-- DATA PROVIDED follows --
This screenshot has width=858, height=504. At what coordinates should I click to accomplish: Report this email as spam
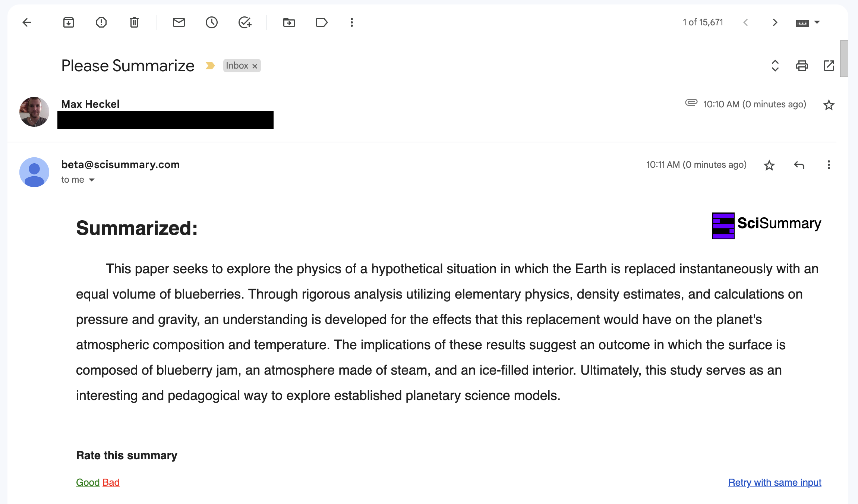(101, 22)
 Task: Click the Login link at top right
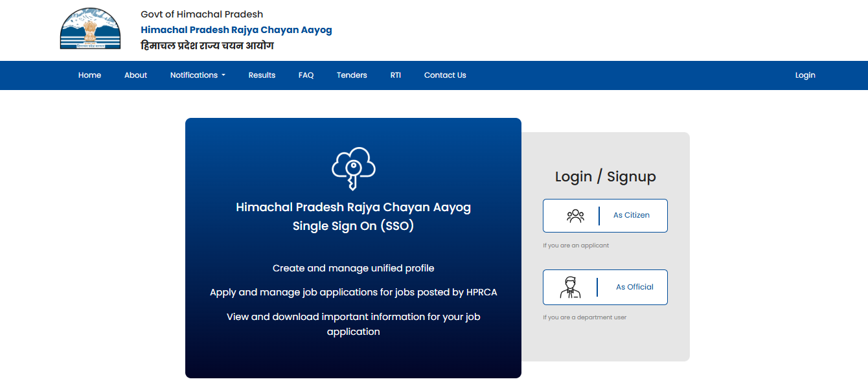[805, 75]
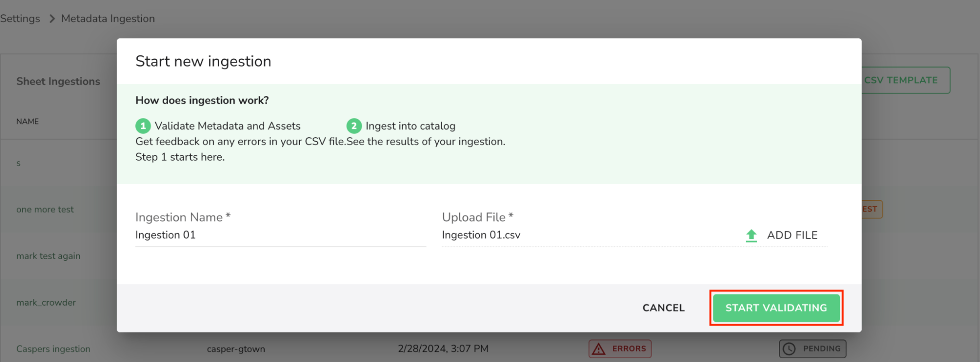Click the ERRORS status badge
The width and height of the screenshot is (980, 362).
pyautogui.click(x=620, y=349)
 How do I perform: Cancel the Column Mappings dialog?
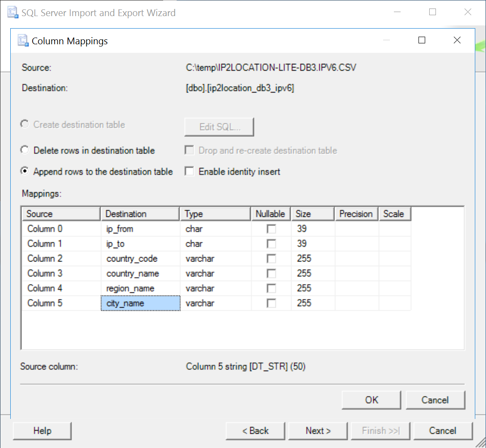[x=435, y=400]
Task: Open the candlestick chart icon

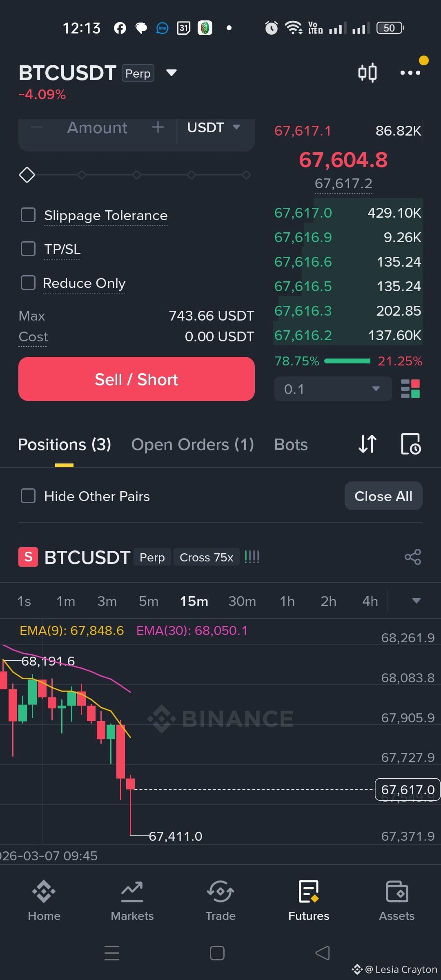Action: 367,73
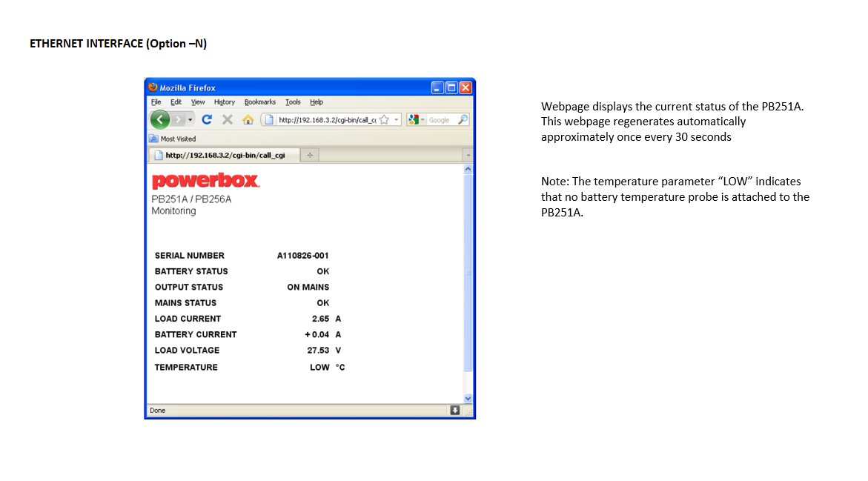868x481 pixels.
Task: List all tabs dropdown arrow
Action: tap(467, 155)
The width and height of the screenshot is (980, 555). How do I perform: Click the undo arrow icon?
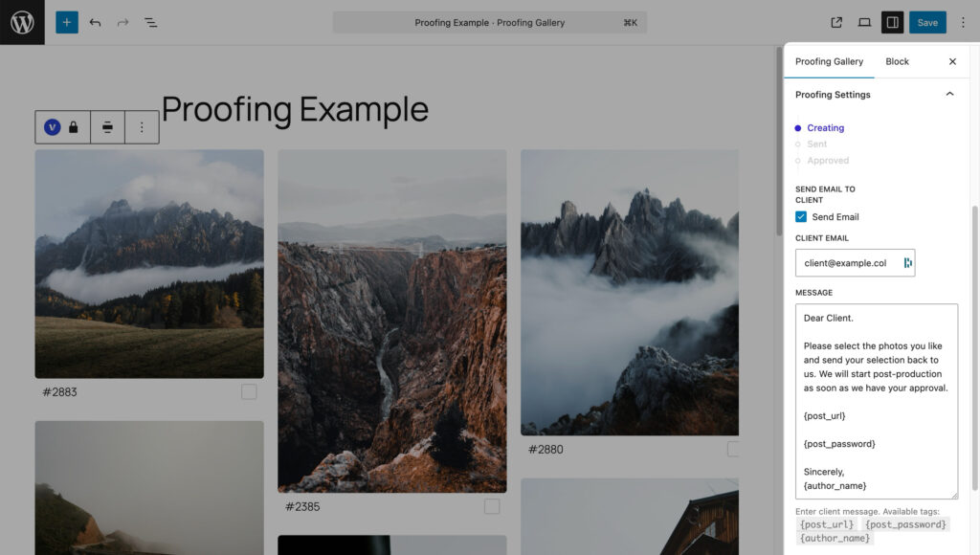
-- DATA PROVIDED concluded --
ASSIGNMENT
Transcribe the material as is, with images omitted.

EXERCISE OUTPUT
This screenshot has width=858, height=504. At what coordinates should I click to accomplish: Report this email as spam
(101, 22)
 Task: Click the Login link at top right
[805, 75]
Click the ERRORS status badge
The width and height of the screenshot is (980, 362).
pyautogui.click(x=620, y=349)
 How do I perform: Cancel the Column Mappings dialog?
[x=435, y=400]
Task: Open the candlestick chart icon

Action: 367,73
868x481 pixels.
Task: List all tabs dropdown arrow
Action: tap(467, 155)
The width and height of the screenshot is (980, 555). How do I perform: Click the undo arrow icon?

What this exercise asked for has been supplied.